Task prompt:
How many lines in the items below contain the string "will", matching case exactly? Reply with only the number.

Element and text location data
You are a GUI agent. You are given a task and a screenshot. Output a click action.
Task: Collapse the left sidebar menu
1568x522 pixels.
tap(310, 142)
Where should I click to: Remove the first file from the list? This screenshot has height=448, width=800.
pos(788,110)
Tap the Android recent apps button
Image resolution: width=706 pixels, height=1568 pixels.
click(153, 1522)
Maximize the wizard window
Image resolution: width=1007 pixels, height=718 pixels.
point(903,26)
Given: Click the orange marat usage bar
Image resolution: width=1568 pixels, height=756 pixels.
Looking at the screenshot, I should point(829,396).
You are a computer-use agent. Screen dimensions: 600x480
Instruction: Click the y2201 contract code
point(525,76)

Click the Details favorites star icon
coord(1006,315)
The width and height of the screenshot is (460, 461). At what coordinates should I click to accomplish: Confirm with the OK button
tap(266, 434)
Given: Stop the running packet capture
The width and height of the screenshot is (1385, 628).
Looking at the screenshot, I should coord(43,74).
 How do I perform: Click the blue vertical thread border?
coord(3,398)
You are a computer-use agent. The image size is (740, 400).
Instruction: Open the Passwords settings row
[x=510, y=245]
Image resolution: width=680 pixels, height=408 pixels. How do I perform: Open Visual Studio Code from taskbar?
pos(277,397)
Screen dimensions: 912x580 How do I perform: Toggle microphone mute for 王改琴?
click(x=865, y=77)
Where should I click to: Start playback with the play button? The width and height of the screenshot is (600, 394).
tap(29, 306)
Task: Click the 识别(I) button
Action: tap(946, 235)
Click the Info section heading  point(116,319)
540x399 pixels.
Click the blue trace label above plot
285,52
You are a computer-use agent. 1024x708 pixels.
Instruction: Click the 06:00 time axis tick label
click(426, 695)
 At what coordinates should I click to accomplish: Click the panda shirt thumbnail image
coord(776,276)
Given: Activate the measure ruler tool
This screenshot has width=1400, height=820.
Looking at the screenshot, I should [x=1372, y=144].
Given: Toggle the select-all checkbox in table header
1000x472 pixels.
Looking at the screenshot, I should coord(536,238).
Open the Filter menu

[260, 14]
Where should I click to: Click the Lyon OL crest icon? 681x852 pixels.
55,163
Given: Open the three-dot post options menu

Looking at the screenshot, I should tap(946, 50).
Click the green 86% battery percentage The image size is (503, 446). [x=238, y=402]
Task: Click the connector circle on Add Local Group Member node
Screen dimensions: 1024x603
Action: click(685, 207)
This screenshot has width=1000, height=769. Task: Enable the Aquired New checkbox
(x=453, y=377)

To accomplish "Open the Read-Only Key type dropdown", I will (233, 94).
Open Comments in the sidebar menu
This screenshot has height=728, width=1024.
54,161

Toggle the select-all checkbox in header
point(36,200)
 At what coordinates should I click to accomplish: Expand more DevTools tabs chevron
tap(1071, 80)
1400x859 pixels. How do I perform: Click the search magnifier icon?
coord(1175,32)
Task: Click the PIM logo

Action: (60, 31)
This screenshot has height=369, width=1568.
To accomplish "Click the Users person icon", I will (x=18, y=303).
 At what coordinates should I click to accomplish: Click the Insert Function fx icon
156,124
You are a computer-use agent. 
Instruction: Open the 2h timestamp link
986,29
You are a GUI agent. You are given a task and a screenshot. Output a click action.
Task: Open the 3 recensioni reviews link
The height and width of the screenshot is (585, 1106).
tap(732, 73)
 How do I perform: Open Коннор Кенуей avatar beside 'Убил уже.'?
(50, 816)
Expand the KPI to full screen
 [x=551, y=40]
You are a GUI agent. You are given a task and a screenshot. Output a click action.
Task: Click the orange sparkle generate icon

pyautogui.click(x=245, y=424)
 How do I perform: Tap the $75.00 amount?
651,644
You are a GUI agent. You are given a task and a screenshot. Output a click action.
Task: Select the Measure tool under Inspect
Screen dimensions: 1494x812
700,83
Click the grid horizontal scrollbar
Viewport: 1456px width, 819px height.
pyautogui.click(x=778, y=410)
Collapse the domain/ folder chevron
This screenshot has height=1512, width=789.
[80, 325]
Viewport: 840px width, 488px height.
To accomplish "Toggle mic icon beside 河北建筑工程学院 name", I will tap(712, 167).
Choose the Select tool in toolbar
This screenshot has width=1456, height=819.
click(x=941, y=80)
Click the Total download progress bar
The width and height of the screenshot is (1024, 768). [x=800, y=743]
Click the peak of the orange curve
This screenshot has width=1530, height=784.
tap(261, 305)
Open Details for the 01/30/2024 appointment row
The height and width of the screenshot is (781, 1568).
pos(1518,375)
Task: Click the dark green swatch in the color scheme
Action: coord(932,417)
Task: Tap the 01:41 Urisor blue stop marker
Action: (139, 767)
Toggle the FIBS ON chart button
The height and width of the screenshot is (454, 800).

Answer below:
3